The Physician Self‑Referral Law, commonly known as the Stark Law, prohibits a hospital from billing Medicare for certain services referred by physicians with whom the hospital has a financial relationship, unless that relationship satisfies one of the law’s statutory or regulatory exceptions. It is intended to ensure that medical decision-making is not influenced by improper financial incentives and is instead based on the best interests of the patient.

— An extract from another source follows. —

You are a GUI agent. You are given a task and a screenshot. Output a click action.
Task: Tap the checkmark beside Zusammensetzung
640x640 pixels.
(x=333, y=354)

As part of the settlements announced today, one of Sutter’s hospitals, Sutter Memorial Center Sacramento (SMCS), has agreed to pay $30.5 million to resolve certain allegations that, from 2012 to 2014, it violated the Stark Law by billing Medicare for services referred by Sac Cardio physicians, to whom it paid amounts under a series of compensation arrangements that exceeded the fair market value of the services provided. Relatedly, Sac Cardio has agreed to pay $506,000 to resolve allegations that it knowingly submitted duplicative bills to Medicare for services performed by physician assistants that it was leasing to SMCS under one of those compensation arrangements.
“Improper financial arrangements between hospitals and physicians can influence the type and amount of health care that is provided,” said Assistant Attorney General Jody Hunt of the Department of Justice’s Civil Division. “The Department is committed to taking action to eliminate improper inducements that can impact physician decision-making.”
“This office will continue to take all appropriate action to help ensure that the beneficiaries of federal health care programs receive services untainted by improper financial incentives,” said U.S. Attorney David L. Anderson for the Northern District of California.
“Providers must rigorously comply with the law and Medicare requirements” said U.S. Attorney McGregor W. Scott for the Eastern District of California. “This office is committed to pursuing enforcement actions that will ensure the integrity of federal health care programs.”
Separately, Sutter has agreed to pay $15,117,516 to resolve other conduct that it self‑disclosed to the United States, principally concerning additional violations of the Stark Law. Specifically, Sutter hospitals submitted Medicare claims that resulted from referrals by physicians to whom those hospitals (1) paid compensation under personal services arrangements that exceeded the fair market value of the services provided; (2) leased office space at below-market rates; and (3) reimbursed physician-recruitment expenses that exceeded the actual recruitment expenses at issue. Additionally, several Sutter ambulatory surgical centers double-billed the Medicare program by submitting claims that included radiological services for which Medicare separately paid another entity that had performed those services.
Certain allegations relating to SMCS and Sac Cardio were originally brought by Laurie Hanvey in a lawsuit filed under the whistleblower provisions of the False Claims Act, which allow private parties to bring suit on behalf of the federal government and to share in any recovery. The whistleblower will receive $5,891,140 as her share of the federal government’s recovery in this case. The case is captioned United States ex rel. Hanvey v. Sutter Health et al., Civil Action No. 14-4100 (N.D. Cal.).
These matters were handled on behalf of the government by the Civil Division’s Commercial Litigation Branch, the U.S. Attorney’s Office for the Northern District of California, and the U.S. Attorney’s Office for the Eastern District of California. Investigative support was provided by the Department of Health and Human Services’ Office of the Inspector General.
The claims resolved by these settlements are allegations only and there has been no determination of liability.